[Begin]
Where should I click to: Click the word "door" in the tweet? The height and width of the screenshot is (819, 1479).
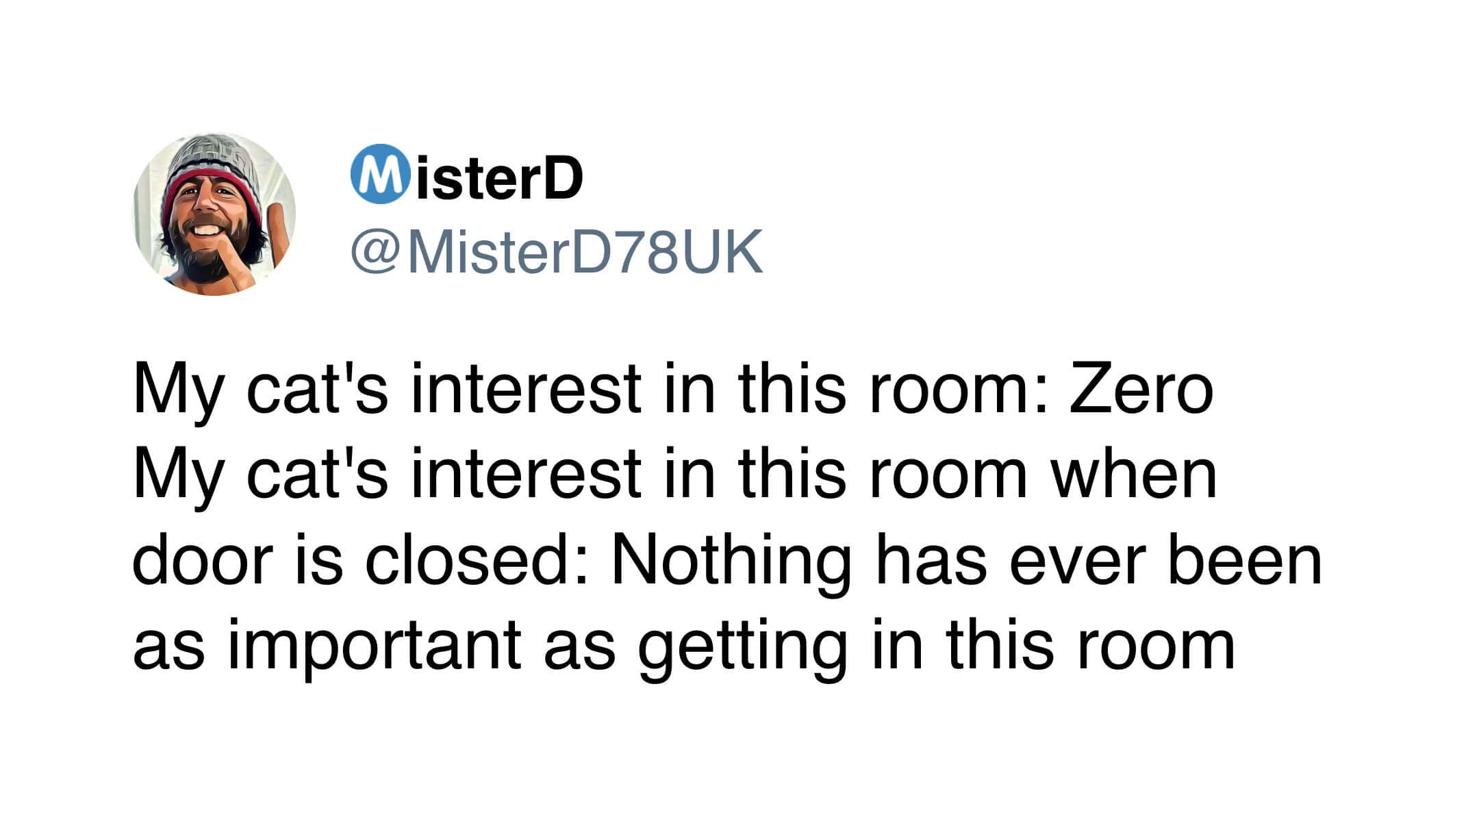click(202, 562)
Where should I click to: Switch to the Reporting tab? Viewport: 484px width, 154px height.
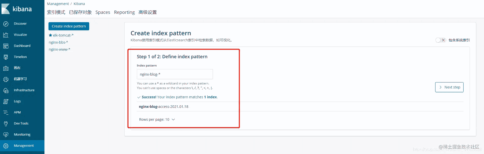pyautogui.click(x=124, y=12)
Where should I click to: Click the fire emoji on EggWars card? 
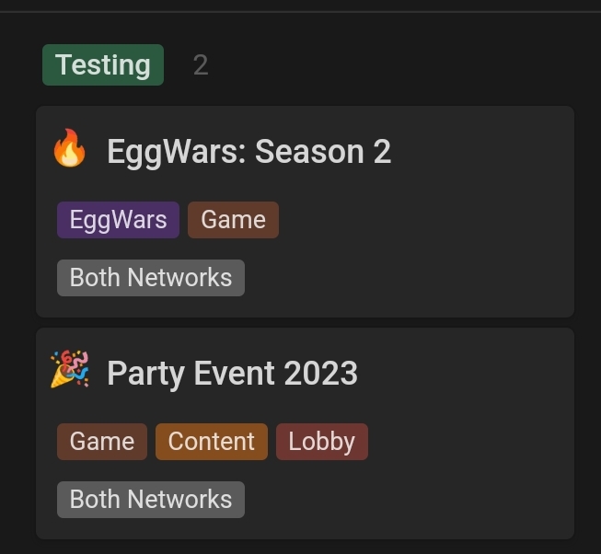click(x=69, y=148)
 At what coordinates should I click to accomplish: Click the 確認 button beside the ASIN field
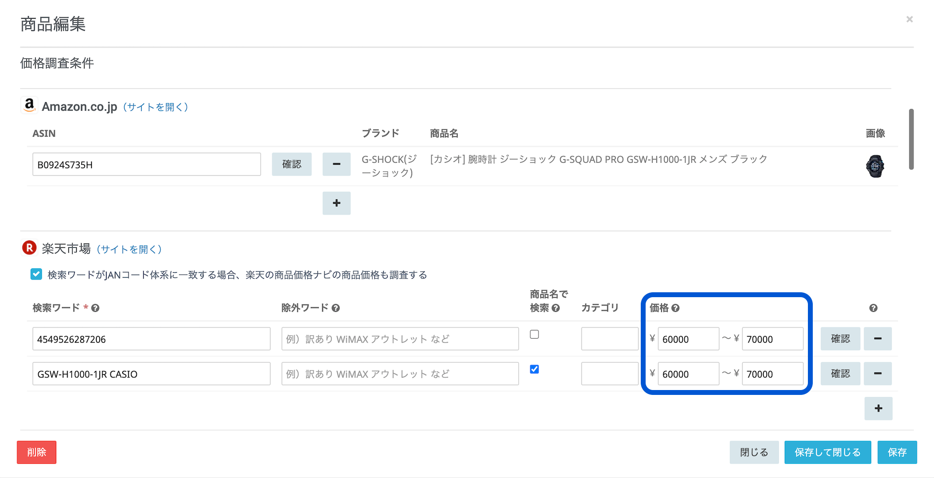click(x=291, y=164)
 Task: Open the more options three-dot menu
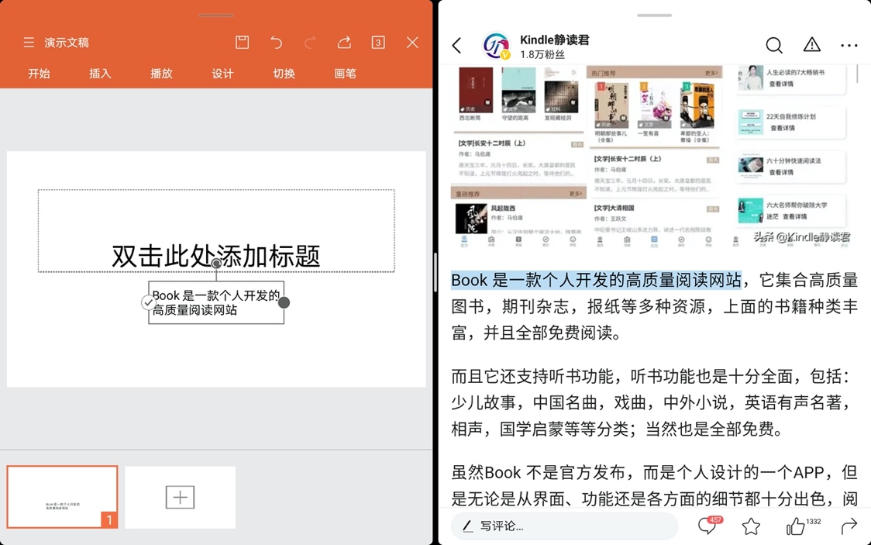pos(849,46)
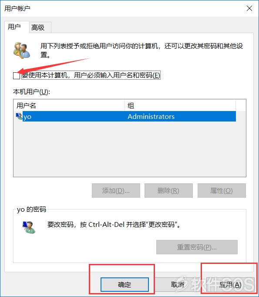This screenshot has width=259, height=297.
Task: Click the 应用(A) button
Action: (230, 284)
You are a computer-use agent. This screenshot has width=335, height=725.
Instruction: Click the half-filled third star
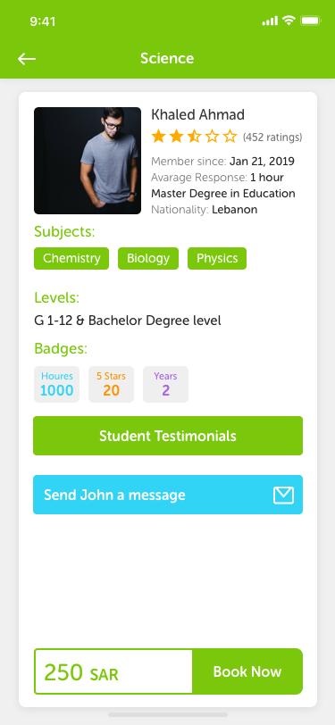(194, 137)
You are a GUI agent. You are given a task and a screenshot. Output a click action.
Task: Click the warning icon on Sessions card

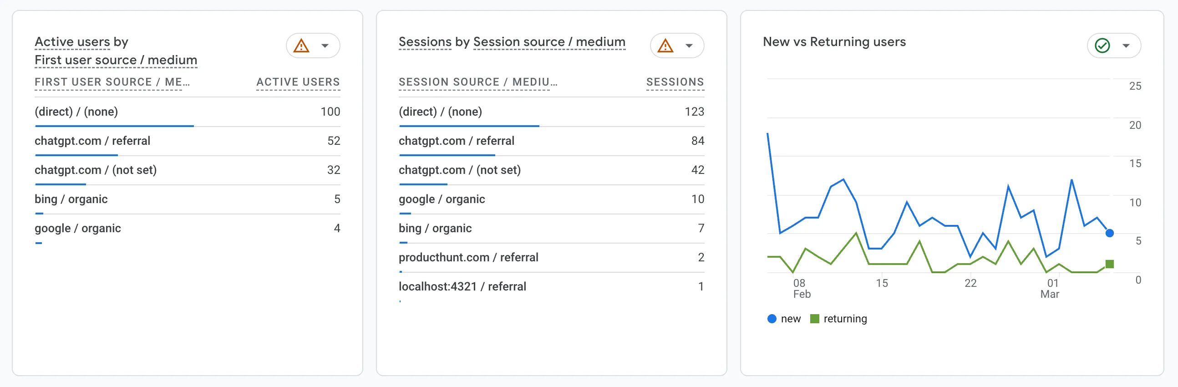click(x=665, y=45)
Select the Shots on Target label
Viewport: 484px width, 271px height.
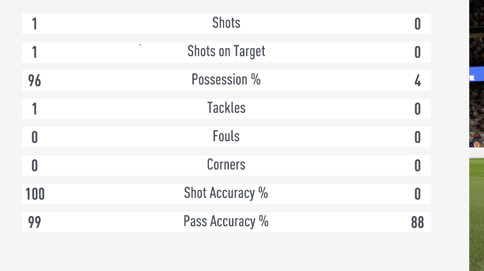click(x=226, y=52)
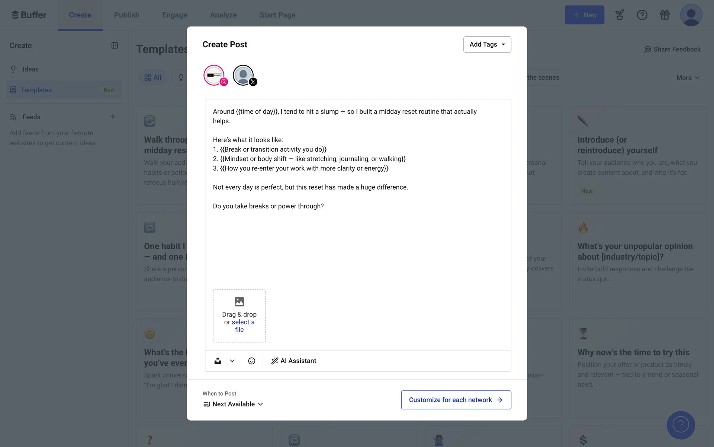Open the user profile avatar menu

click(x=691, y=15)
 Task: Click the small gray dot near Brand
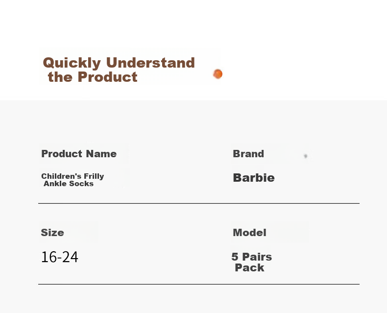tap(306, 156)
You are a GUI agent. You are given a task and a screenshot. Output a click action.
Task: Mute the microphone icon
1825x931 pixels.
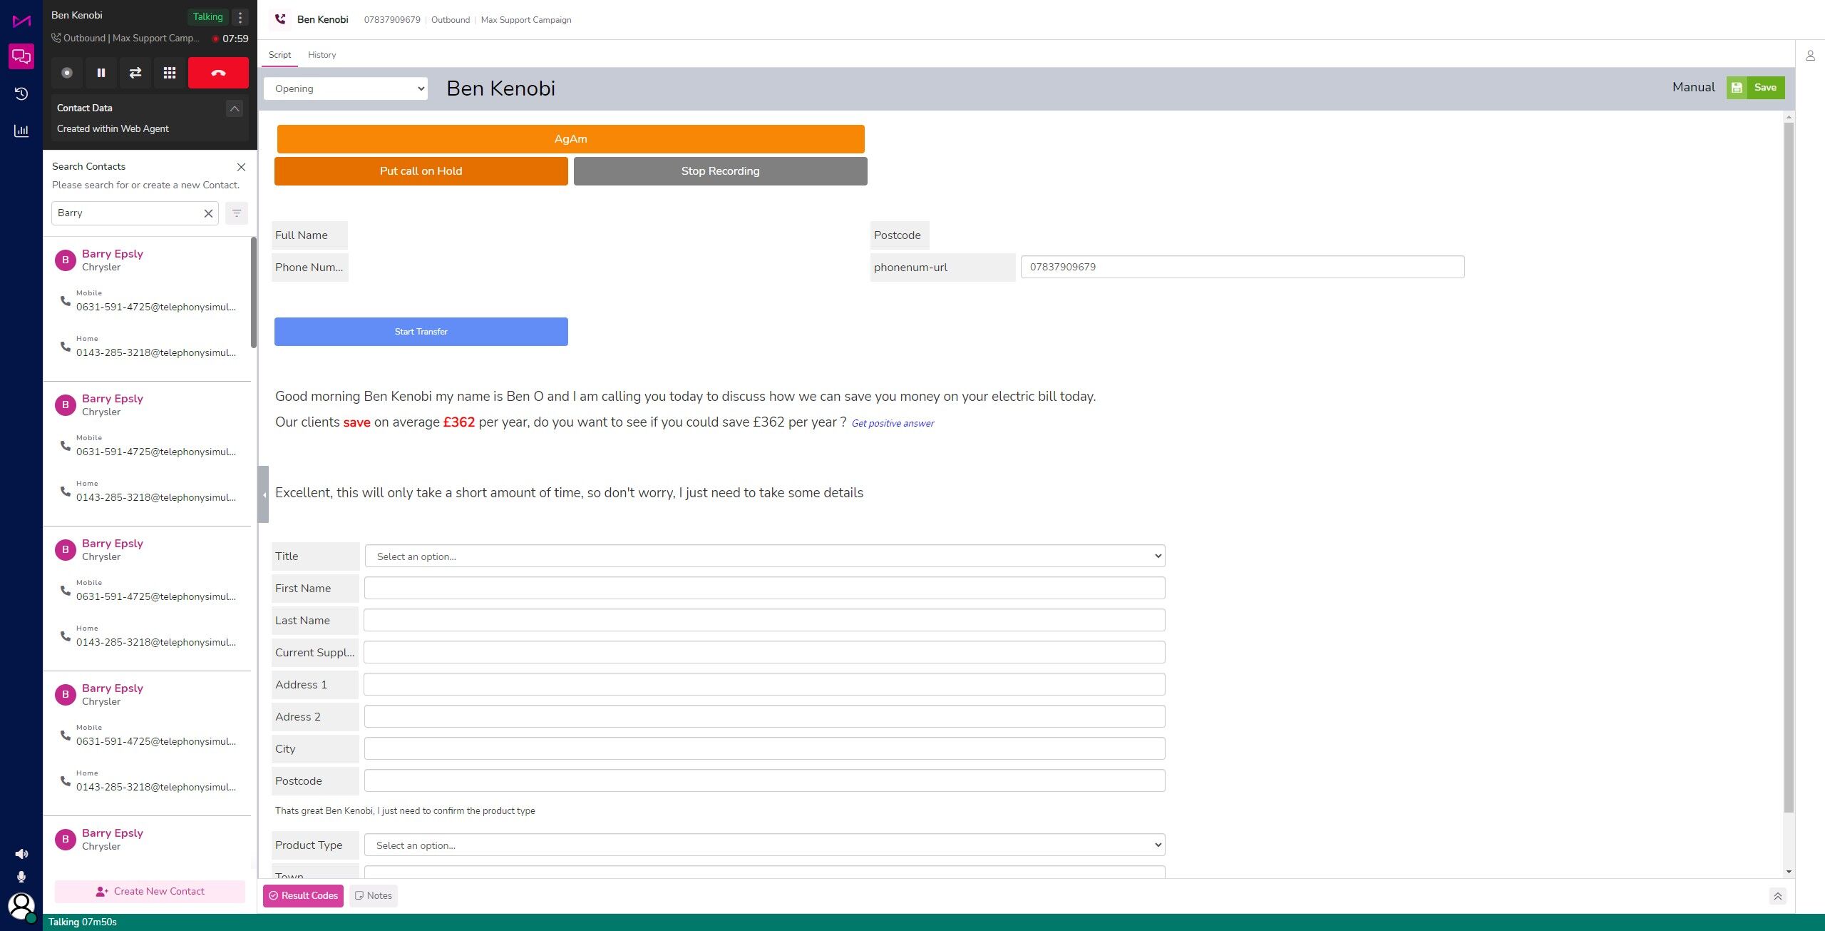[x=21, y=877]
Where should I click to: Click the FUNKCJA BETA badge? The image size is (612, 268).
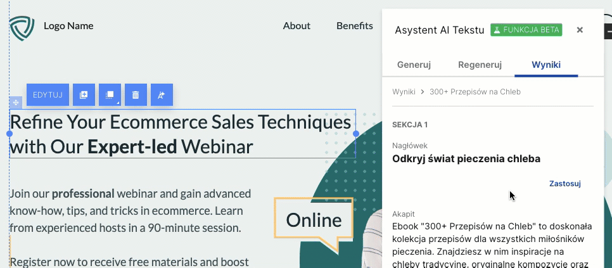tap(526, 30)
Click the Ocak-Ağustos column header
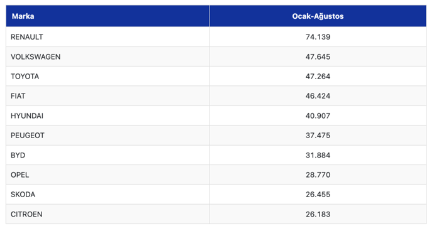 point(318,16)
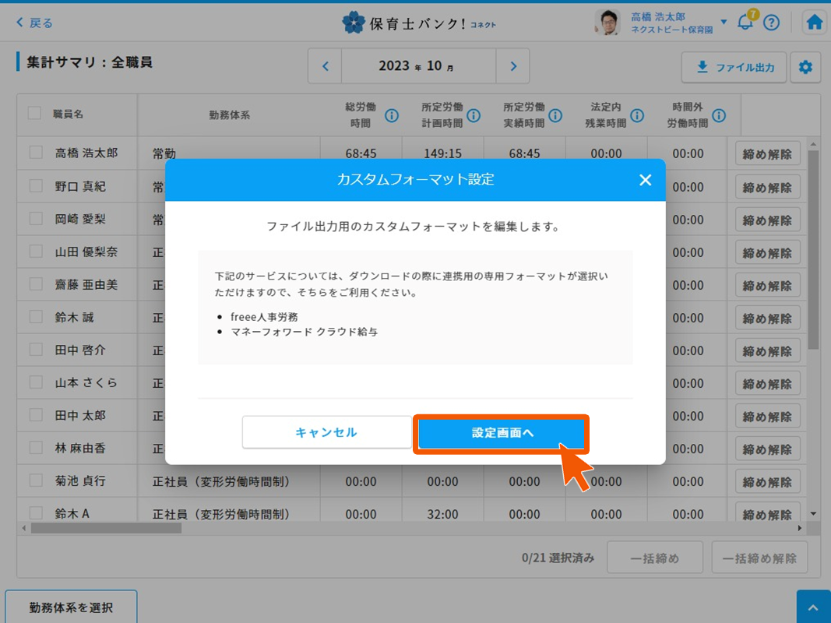Screen dimensions: 831x623
Task: Expand the bottom-right blue chevron panel
Action: click(813, 607)
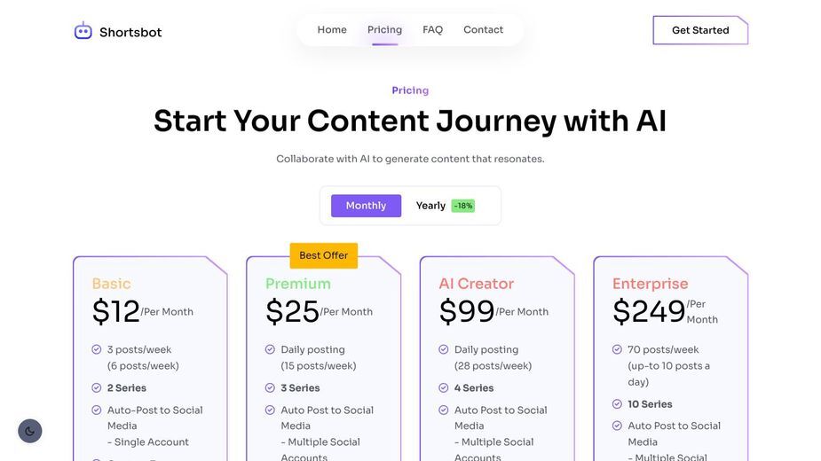Click check icon next to 4 Series
Viewport: 821px width, 461px height.
(444, 387)
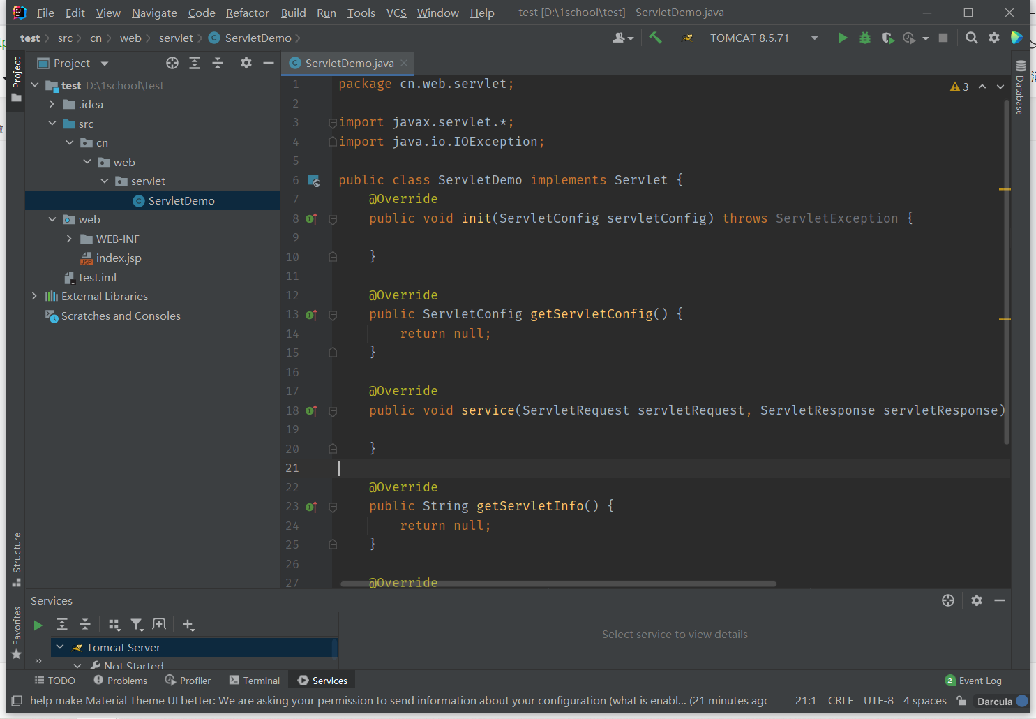Image resolution: width=1036 pixels, height=719 pixels.
Task: Expand the .idea folder in project tree
Action: click(x=52, y=104)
[End]
Aim of the exercise: Could you reproduce all the records with "Where should I click to" changed to "Which spot should I click to" wherever it appears, everything else untouched and the pictures omitted?

Result for this exercise:
Which spot should I click to: Click the word "door" in the tweet? The height and width of the screenshot is (819, 1479).
click(202, 562)
Which spot should I click to: Switch to the Reporting tab? Viewport: 484px width, 154px height.
pyautogui.click(x=124, y=12)
Which spot should I click to: Click the fire emoji on EggWars card? 
click(x=69, y=148)
 At what coordinates should I click to accomplish: Click the 確認 button beside the ASIN field
click(x=291, y=164)
 Task: Open the more options three-dot menu
pos(849,46)
This screenshot has width=259, height=297.
Task: Click the 应用(A) button
Action: (230, 284)
You are a computer-use agent. This screenshot has width=335, height=725.
Instruction: Click the half-filled third star
(194, 137)
You are a GUI agent. You are given a task and a screenshot. Output a click action.
Task: Click the warning icon on Sessions card

click(x=665, y=45)
Select the Shots on Target label
Viewport: 484px width, 271px height.
click(x=226, y=52)
Open the user profile avatar menu

click(x=691, y=15)
 Task: Click the small gray dot near Brand
tap(306, 156)
You are a GUI agent. You are given a task and a screenshot. Output a click action.
Task: Mute the microphone icon
1825x931 pixels.
[x=21, y=877]
Which spot should I click to: Click the FUNKCJA BETA badge? The image size is (612, 268).
tap(526, 30)
Click the Ocak-Ağustos column header
 point(318,16)
Screen dimensions: 831x623
Task: Expand the bottom-right blue chevron panel
Action: click(813, 607)
Click check icon next to 4 Series
Viewport: 821px width, 461px height.
(444, 387)
Image resolution: width=1036 pixels, height=719 pixels.
Task: Expand the .idea folder in project tree
Action: click(x=52, y=104)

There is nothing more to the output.